Guide to decision making

First of all, it is important to clarify your perspective. Do you lean toward a health perspective or a medical one?

If you are already taking hormones, ask yourself “Why?” If it is for the transitional period and you have a lot a distress, taking hormones to reduce this distress may be a good decision, especially if you do not have side effects from them. Some women feel better on hormones, others feel worse. Even if you feel better on hormones, you may still not want to take them for a long period of time because of the adverse effects, especially the increased risk of breast cancer. Susan Love, in her book “Susan Love’s Hormone Book” suggests weaning yourself off them after a while.
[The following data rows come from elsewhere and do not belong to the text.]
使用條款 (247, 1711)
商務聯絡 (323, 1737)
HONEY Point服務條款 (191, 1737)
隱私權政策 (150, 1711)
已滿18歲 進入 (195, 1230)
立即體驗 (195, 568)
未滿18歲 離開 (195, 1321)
If you are taking hormones to maintain your health or reduce your risk of chronic diseases like heart disease or osteoporosis, be aware of the biases in the studies showing beneficial effects. Since you will most likely be advised to take them for many years, compare hormone strategies with other strategies. It is best to get information from a variety of sources. Be aware that much of the information in the public eye originates from pharmaceutical companies. Try to identify the perspective of the sources of information so that you can more easily evaluate them. For example, if you read a pamphlet on osteoporosis, look on the back to see who produced it.

Remember, you are the one who will reap the benefit or be at risk from any health decision you make.